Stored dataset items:
───

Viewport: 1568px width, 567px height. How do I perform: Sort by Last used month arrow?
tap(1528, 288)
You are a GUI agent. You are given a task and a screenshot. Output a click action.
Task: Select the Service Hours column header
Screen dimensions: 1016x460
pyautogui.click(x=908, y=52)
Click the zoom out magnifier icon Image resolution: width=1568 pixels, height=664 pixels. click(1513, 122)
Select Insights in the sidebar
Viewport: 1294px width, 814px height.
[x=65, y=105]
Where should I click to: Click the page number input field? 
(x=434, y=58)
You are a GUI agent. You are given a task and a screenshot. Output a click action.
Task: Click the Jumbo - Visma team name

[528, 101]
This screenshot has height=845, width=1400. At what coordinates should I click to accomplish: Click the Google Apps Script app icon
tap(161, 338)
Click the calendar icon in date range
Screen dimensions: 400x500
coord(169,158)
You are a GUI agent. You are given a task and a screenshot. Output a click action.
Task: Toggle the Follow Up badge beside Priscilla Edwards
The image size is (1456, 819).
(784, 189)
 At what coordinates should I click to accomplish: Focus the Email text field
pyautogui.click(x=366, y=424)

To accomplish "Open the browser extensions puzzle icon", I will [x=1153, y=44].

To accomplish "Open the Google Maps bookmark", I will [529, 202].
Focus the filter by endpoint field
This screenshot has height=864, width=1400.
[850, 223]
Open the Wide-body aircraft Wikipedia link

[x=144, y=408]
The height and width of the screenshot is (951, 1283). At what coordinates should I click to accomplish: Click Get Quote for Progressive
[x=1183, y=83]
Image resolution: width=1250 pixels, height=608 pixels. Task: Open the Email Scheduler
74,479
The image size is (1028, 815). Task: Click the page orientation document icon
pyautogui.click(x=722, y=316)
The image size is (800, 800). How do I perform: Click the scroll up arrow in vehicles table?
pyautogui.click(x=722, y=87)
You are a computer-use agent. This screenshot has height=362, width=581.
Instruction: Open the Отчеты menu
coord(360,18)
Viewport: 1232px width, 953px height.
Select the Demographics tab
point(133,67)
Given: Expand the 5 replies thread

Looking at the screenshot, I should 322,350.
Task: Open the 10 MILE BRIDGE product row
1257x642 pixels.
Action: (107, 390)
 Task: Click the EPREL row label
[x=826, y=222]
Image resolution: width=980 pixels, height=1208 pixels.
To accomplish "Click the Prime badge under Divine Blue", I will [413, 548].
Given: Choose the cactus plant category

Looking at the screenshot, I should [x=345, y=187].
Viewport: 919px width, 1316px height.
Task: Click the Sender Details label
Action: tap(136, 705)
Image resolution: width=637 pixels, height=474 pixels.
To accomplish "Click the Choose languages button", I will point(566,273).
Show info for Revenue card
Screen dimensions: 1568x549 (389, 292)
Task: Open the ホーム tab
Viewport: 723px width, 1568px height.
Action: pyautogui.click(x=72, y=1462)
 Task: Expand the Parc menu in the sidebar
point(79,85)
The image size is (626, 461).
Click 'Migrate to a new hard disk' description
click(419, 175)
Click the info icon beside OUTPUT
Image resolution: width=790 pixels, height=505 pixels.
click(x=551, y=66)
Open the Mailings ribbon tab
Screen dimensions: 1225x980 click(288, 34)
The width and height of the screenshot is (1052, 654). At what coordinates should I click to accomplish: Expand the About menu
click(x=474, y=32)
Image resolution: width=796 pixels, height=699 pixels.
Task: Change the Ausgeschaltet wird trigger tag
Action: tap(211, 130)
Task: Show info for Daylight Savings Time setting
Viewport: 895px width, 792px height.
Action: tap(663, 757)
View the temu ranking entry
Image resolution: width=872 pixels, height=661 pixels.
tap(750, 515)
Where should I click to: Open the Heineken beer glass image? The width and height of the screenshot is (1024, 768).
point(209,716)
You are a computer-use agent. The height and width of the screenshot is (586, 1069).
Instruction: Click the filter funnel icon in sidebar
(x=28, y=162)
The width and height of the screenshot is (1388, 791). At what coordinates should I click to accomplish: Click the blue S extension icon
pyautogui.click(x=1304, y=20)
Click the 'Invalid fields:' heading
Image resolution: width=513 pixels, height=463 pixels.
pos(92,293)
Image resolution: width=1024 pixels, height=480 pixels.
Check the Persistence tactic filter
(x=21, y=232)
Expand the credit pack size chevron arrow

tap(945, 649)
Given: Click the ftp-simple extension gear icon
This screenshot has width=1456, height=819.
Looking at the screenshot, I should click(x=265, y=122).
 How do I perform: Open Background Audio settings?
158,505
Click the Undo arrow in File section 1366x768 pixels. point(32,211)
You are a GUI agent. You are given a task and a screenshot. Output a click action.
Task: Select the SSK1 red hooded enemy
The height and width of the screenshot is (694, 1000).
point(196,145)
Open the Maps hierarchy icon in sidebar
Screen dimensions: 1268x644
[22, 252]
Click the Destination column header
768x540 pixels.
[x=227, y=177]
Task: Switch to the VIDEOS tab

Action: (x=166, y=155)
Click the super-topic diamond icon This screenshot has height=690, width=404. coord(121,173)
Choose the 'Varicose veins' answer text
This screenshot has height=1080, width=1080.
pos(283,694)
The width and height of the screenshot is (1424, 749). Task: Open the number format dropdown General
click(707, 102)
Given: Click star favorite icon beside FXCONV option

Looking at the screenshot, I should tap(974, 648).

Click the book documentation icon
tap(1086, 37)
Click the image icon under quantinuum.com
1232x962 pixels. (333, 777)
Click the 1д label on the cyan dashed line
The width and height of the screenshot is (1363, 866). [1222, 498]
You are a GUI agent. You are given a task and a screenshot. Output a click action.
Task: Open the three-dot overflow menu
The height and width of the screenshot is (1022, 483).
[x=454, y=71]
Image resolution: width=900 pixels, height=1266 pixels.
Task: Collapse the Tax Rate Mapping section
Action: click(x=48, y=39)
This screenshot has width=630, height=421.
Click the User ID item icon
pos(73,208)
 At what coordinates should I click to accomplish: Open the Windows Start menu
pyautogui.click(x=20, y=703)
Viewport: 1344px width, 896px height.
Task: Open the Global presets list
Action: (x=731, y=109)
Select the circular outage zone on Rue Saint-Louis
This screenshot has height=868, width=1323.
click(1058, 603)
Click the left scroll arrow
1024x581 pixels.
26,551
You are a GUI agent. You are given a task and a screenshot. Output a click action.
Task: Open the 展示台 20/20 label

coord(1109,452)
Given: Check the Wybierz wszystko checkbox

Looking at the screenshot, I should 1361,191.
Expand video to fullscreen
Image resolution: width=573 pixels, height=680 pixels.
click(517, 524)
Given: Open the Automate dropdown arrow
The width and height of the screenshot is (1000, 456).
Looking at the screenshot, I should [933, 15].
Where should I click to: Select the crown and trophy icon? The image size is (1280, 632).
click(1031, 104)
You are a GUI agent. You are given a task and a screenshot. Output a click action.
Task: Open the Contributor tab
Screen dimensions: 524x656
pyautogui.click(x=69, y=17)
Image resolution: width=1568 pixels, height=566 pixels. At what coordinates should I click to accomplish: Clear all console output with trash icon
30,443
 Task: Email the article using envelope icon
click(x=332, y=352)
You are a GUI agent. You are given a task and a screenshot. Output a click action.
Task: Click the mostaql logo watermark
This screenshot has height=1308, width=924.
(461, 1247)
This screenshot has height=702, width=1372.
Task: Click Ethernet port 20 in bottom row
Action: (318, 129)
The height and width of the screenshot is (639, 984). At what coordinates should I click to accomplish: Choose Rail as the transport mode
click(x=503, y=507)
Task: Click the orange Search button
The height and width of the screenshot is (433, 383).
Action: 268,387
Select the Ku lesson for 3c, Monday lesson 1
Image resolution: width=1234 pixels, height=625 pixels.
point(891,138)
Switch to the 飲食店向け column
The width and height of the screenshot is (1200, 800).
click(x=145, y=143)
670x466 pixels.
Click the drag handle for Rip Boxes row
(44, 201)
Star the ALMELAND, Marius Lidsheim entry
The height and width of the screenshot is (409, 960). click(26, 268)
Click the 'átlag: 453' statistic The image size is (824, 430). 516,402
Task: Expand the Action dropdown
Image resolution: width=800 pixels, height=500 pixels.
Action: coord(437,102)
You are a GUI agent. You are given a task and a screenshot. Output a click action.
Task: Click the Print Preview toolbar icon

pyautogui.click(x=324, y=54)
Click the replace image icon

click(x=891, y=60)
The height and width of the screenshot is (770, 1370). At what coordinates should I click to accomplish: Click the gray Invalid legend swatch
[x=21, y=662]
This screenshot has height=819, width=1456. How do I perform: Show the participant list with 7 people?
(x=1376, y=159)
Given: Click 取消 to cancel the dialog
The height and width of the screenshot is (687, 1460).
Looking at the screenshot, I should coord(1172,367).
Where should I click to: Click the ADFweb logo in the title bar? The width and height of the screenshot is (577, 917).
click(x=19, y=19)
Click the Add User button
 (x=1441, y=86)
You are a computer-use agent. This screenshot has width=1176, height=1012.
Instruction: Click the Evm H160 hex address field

───

Instruction
Turn the stretch of entries from the line containing "View the temu ranking entry" through the line containing "Click the Undo" into a JSON list of strings, one string per line, and leave out blank lines.

Finished task
[
  "View the temu ranking entry",
  "Image resolution: width=872 pixels, height=661 pixels.",
  "tap(750, 515)",
  "Where should I click to: Open the Heineken beer glass image? The width and height of the screenshot is (1024, 768).",
  "point(209,716)",
  "You are a computer-use agent. The height and width of the screenshot is (586, 1069).",
  "Instruction: Click the filter funnel icon in sidebar",
  "(x=28, y=162)",
  "The width and height of the screenshot is (1388, 791). At what coordinates should I click to accomplish: Click the blue S extension icon",
  "pyautogui.click(x=1304, y=20)",
  "Click the 'Invalid fields:' heading",
  "Image resolution: width=513 pixels, height=463 pixels.",
  "pos(92,293)",
  "Image resolution: width=1024 pixels, height=480 pixels.",
  "Check the Persistence tactic filter",
  "(x=21, y=232)",
  "Expand the credit pack size chevron arrow",
  "tap(945, 649)",
  "Given: Click the ftp-simple extension gear icon",
  "This screenshot has width=1456, height=819.",
  "Looking at the screenshot, I should click(x=265, y=122).",
  " How do I perform: Open Background Audio settings?",
  "158,505",
  "Click the Undo arrow in File section 1366x768 pixels. point(32,211)"
]